Das Programm des Weiterbildungsstipendiums unterstützt seit 1991 gezielt berufsbezogene und persönlichkeitsbildende Weiterbildungsmaßnahmen begabter junger Berufstätiger, sofern sie überdurchschnittliche Leistungen erbringen. Es fördert beruflich talentierte und motivierte Fachkräfte, die sich für eine „Karriere mit Lehre“ entschieden haben. Bis einschließlich 2009 wurden insgesamt 85 000 Stipendiaten gefördert. Jährlich kommen über 6000 neue Stipendiaten hinzu.

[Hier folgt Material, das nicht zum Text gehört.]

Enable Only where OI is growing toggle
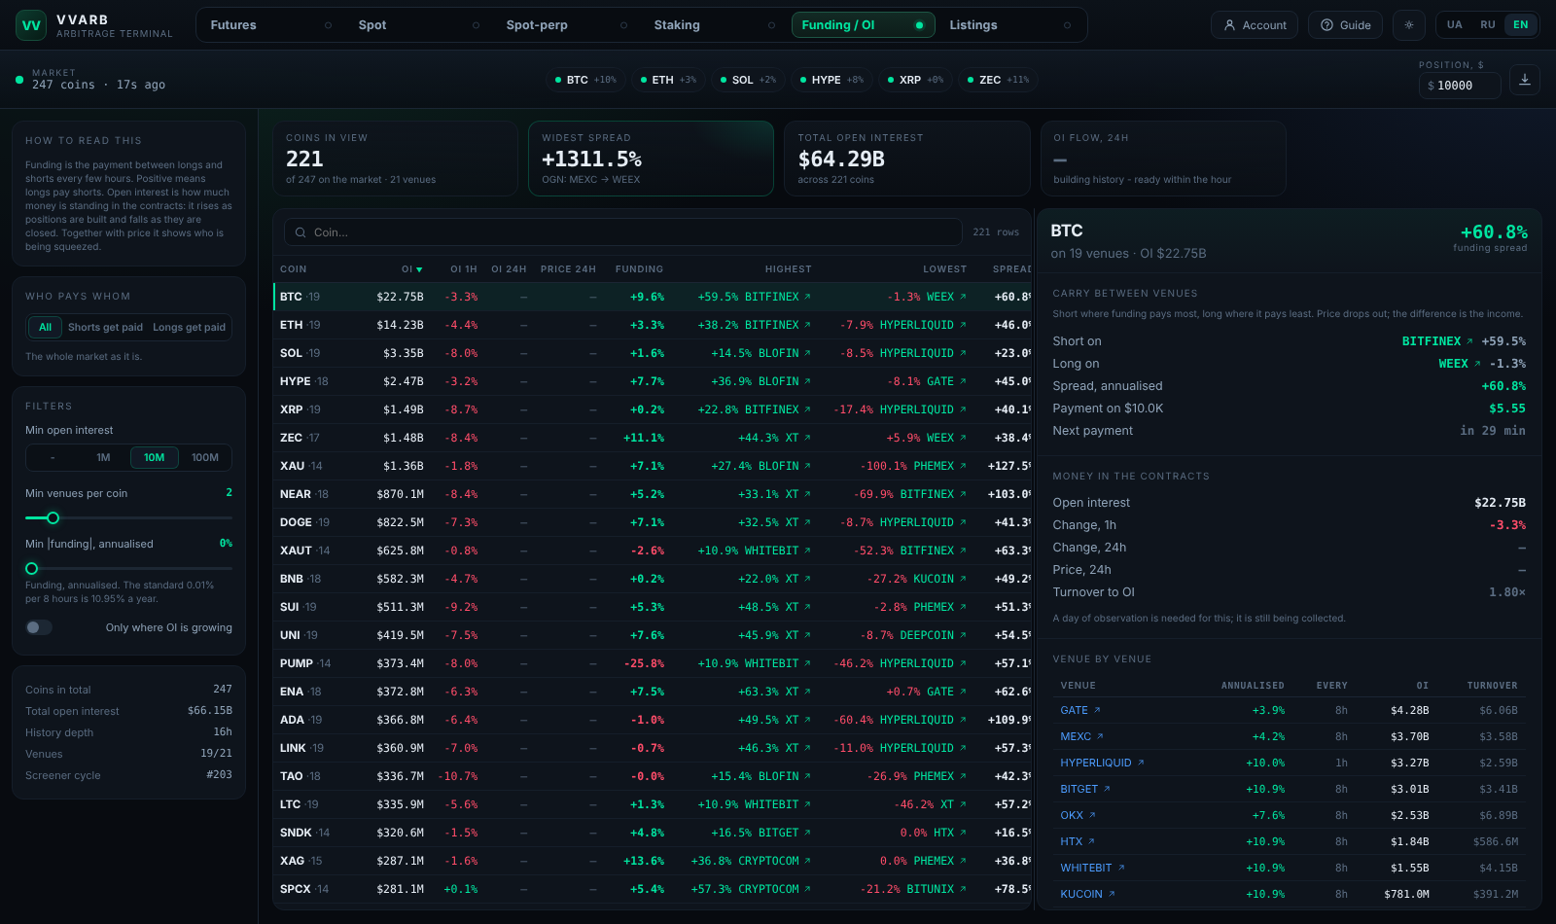 (39, 627)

Zur Gleichstellung beruflicher und allgemeiner Bildung
Die Begabtenförderung in der beruflichen Bildung ist ein wichtiger Schritt, die Gleichwertigkeit beruflicher und allgemeiner Bildung zu verwirklichen, die Attraktivität der Erstausbildung zu steigern, das Begabungspotential in der beruflichen Bildung zu erschließen und einen leistungsorientierten Fachkräftenachwuchs zu sichern. Oft weckt die Begabtenförderung erst das Interesse an der Weiterbildung, stärkt die Fortbildungsmotivation und die Einsicht in die Notwendigkeit, sich lebenslang zu qualifizieren, wird so zur Anschubfinanzierung für zukünftig eigenständig geplante Bildungsaktivitäten und Karriereschritte. Zusatzqualifikationen, neue Kompetenzen, Fertigkeiten oder fachübergreifende Weiterbildungen sind Bausteine für den Berufserfolg.

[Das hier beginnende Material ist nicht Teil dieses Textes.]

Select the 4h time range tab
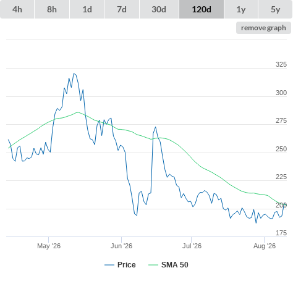This screenshot has height=281, width=293. 17,9
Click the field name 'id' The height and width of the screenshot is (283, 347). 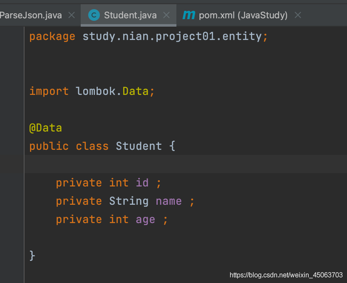[x=142, y=183]
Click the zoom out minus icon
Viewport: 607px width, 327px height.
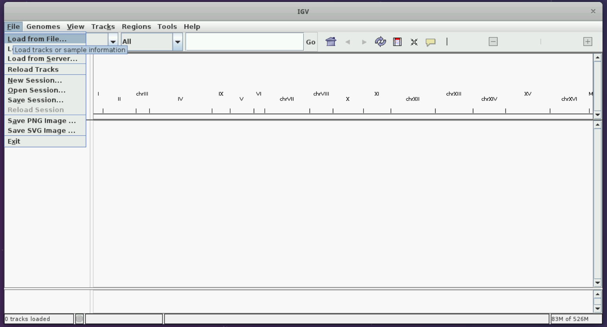493,41
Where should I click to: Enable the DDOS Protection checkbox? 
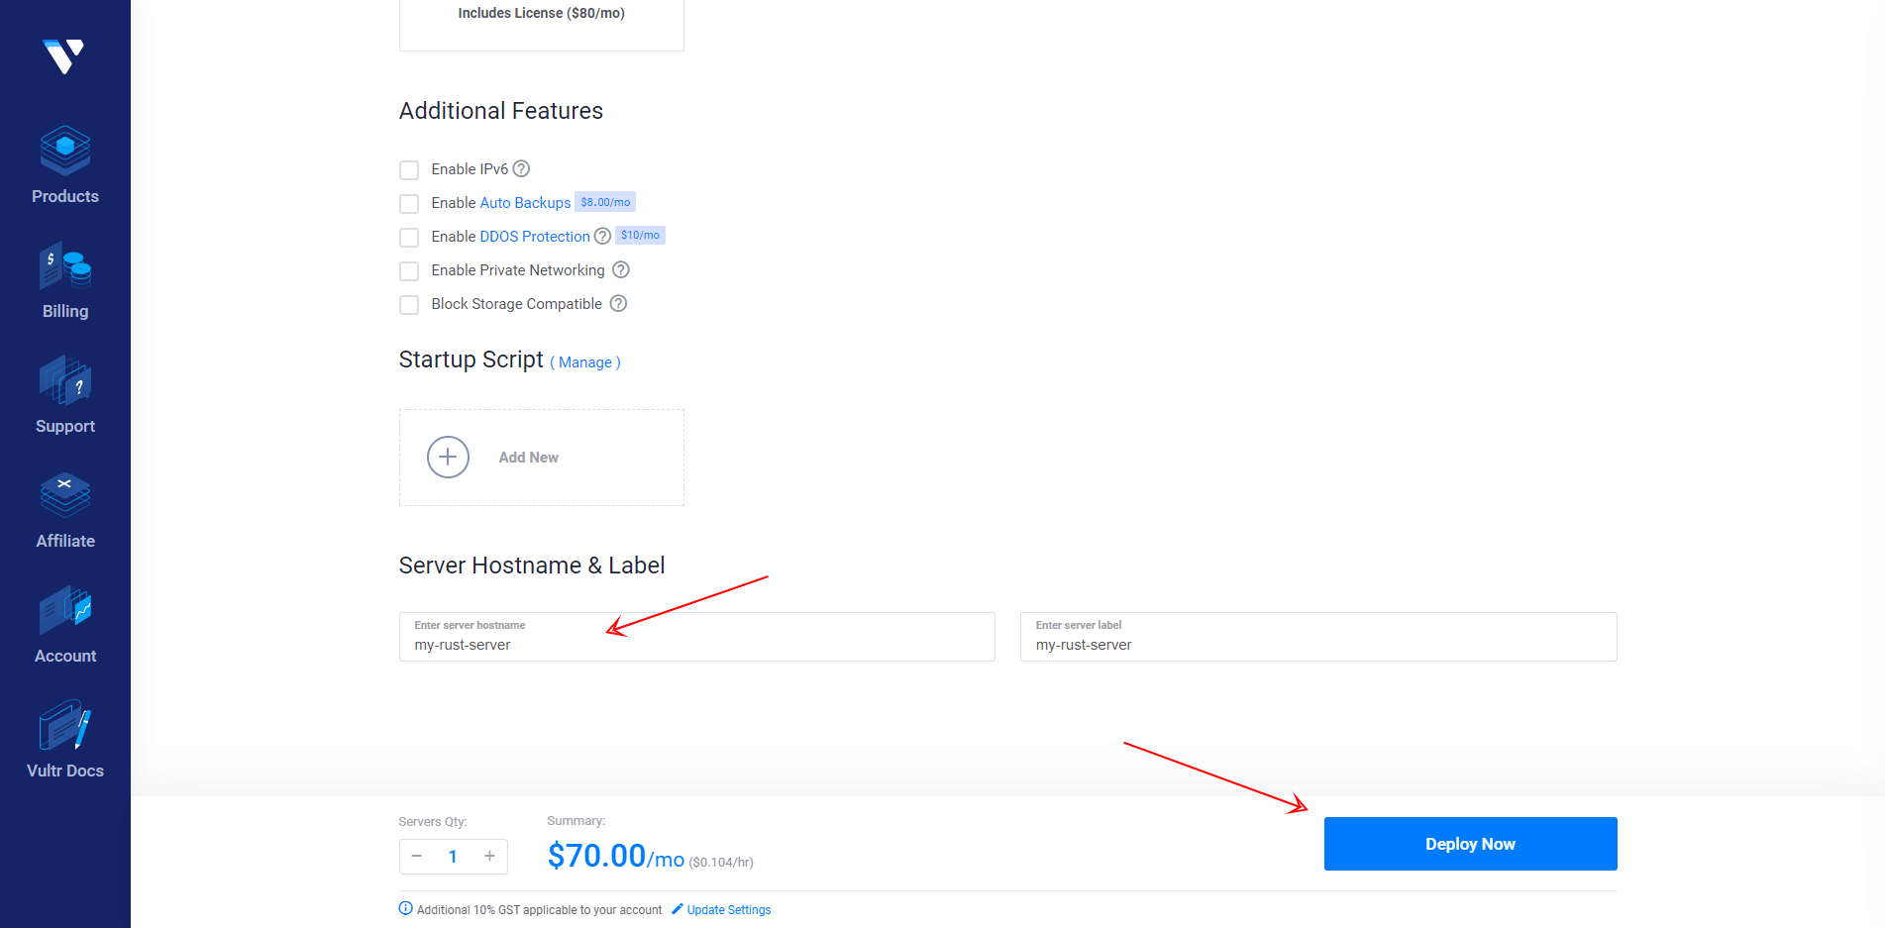tap(409, 238)

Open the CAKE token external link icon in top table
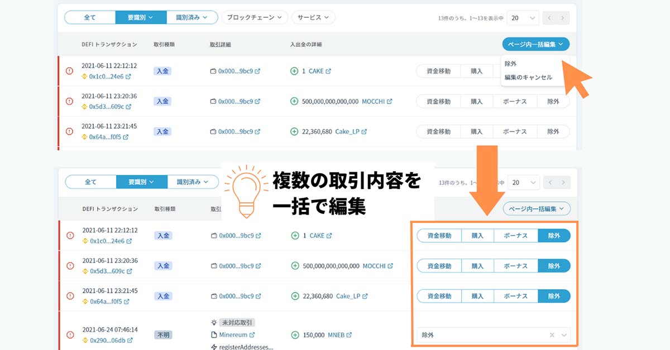tap(328, 71)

Neueren Untersuchungen zufolge beteiligen sich ehemalige Stipendiaten der Begabtenförderung berufliche Bildung an Fortbildungsmaßnahmen weitaus häufiger als gleichaltrige Berufstätige im Allgemeinen. 90 % aller Geförderten konnten zudem ihre berufliche Position verbessern. Über die Hälfte hat verantwortungsvollere Aufgaben übernommen und ein höheres Einkommen erzielt.

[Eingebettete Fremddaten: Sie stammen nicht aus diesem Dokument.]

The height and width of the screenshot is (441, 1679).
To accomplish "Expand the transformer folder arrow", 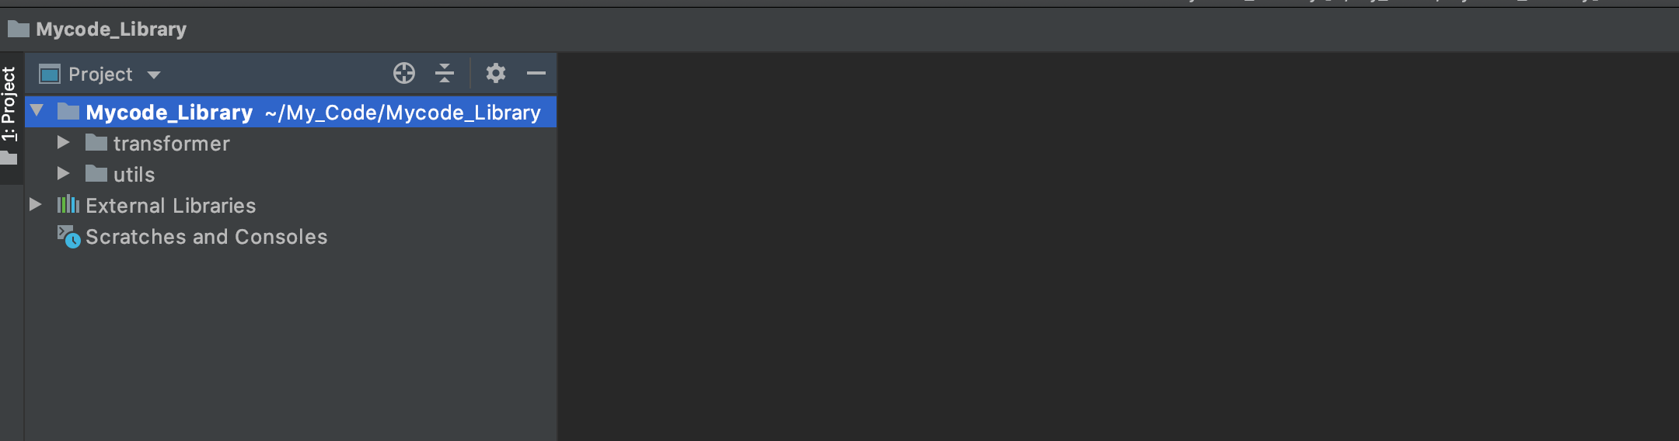I will (x=64, y=143).
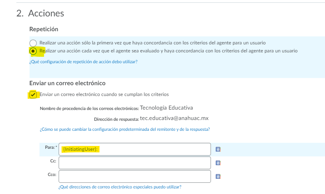Toggle 'Enviar un correo electrónico' checkbox
Screen dimensions: 325x194
33,95
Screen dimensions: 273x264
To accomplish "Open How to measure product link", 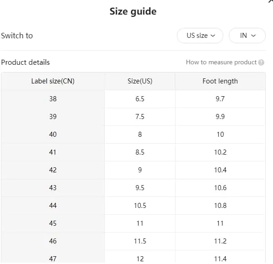I will coord(221,62).
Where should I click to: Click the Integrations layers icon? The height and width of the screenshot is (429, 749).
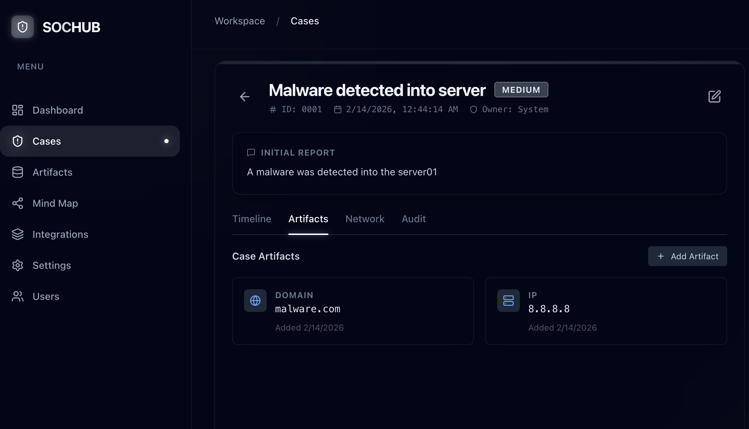18,234
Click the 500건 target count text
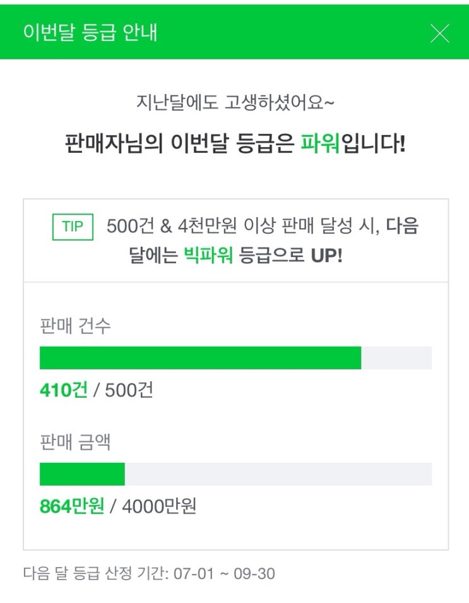The image size is (469, 603). (129, 390)
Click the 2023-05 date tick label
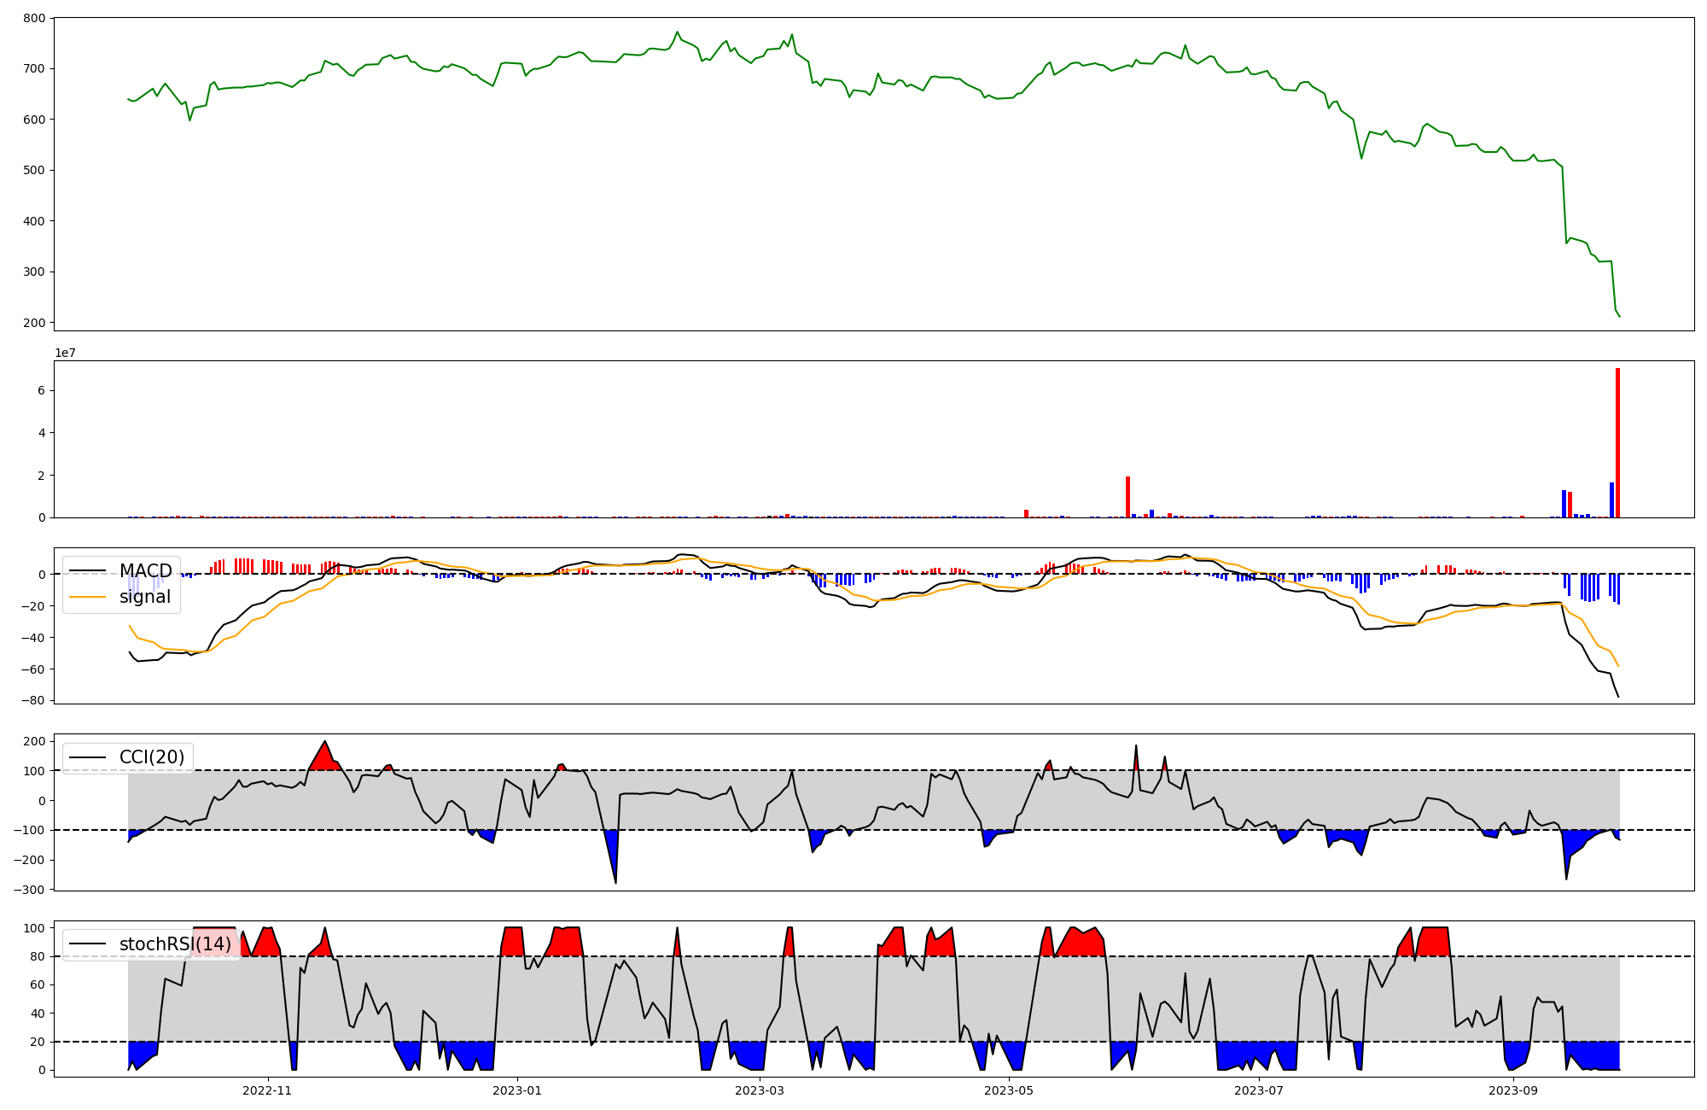The image size is (1707, 1110). [x=1009, y=1090]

Kriterien für die Aufnahme in das Weiterbildungsstipendium
Der Zugang zu dieser attraktiven Förderung kann durch eine der drei folgenden Voraussetzungen erreicht werden:
› Durch eine duale Ausbildung in einem anerkannten Ausbildungsberuf nach dem Berufsbildungsgesetz (BBiG), der Handwerksordnung (HwO) oder einem bundesgesetzlich geregelten Fachberuf im Gesundheitswesen. Die Berufsabschlussprüfung, zum Beispiel die Gesellenprüfung, muss mit besser als der Note „gut“ bestanden, also im praktischen und im theoretischen Teil (in der Fertigkeits- und in der Kenntnisprüfung) mindestens einmal mit „sehr gut“ und einmal mit „gut“ bewertet sein, oder
› durch die besonders erfolgreiche Teilnahme an einem überregionalen beruflichen Leistungswettbewerb. Dieses Aufnahmekriterium erfüllt, wer bei einem Landes- bzw. Bundeswettbewerb den ersten, zweiten oder dritten Platz belegen konnte, alternativ Teilnehmer an einem internationalen Leistungswettbewerb war, oder
› durch den begründeten Vorschlag eines Arbeitsgebers oder der Berufsschule als förderungswürdig empfohlen wird. Diese so genannte Öffnungsklausel spielt im Handwerk bisher nur eine untergeordnete Rolle.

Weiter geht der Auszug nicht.